People Who Get Things Done.  In the face of all this, we must ask who gets something done.  By this, we mean someone who acts and does something, but above all, does something worthwhile.  By and large, the doers are anonymous figures who have spent time in large institutions and know how to thread through the environments in which they are caught.  So it may be an intellectual CIA operative named Jack Ryan in The Hunt for Red October who can identify with and converse with a rebelling Russian submarine captain named Marko Aleksandrovich Ramius. Peacefully, together, they capture the sub for the U.S, outsmarting their respective bureaucracies.  Or it could be Gene Sharp in Boston, unknown to all America, who has been the father of protest movements in the Middle East and around the world. In other words, the people who get societies out of a funk and into a new place, when the heavens are chaotic and global society is in an uproar, fly under the radar and are anonymous, with original minds,  who can work around the rigidities of large systems.  And, above all, they are exceptionally hard workers, constantly at their chosen tasks.  They're of interest now in societies that suffer both from lockjaw and arthritis.

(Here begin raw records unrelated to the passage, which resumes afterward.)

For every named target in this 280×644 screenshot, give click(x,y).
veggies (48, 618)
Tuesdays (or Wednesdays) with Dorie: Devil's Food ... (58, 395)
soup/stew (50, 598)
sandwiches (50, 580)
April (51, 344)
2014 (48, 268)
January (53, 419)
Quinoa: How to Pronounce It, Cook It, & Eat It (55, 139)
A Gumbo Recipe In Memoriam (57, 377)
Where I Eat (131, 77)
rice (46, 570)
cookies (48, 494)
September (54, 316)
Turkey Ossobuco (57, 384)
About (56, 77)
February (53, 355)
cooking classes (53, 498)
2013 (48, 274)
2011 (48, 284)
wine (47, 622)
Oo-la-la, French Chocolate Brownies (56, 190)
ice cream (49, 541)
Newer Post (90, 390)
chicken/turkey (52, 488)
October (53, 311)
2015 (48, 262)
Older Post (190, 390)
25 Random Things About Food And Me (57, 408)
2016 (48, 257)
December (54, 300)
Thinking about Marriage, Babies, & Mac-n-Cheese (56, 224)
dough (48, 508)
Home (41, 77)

Julian Fellowes.  Julian Fellowes comes to mind when one is looking to see what sort of character does get things done.  As Alex Witchel opines in "Dear Abbey:"

He toiled as a midlevel character actor for 30 years with 12 rejected screenplays to his name until, incredibly, at age 52, he won an Academy Award for his first produced screenplay, Robert Altman's "Gosford Park," in 2002.  But Fellowes, now 62, is the rare sort who, having won a life lottery, did not kick up his heels and make a fool of himself.  He has worked like a proverbial dog—or American—for his continued success, and if that means he is more in the manner
bought than born, that is fine with him."
In other words, chaps who get real things done in an unsettled world "work like a proverbial dog," live and think apart from the society to which they are only half connected, and are never taken in by the allure of celebrity.  Right now we are well served to look for such a bunch of guys, a furtive band who have worked 50 years at doing the right things.

P.SDaniel Lawrence Whitney (aka Larry the Cable Guy) from Nebraska is fond of saying Git-R-Done.  As much as anybody, he reminds us that the problem now is to get things done in a world stuffed with rhetoric and frenzied activity but short on worthy accomplishment.  It's easy to forget, however, that America has no monopoly on inertia and that the whole world is currently glued to square one.  Most of the advanced and semi-advanced nations are stuck:  the emerging nations are mobile.

P.P.S.  Spengler's work was a little more biological than we have represented.  But it does posit that every society has its day—and its closing night.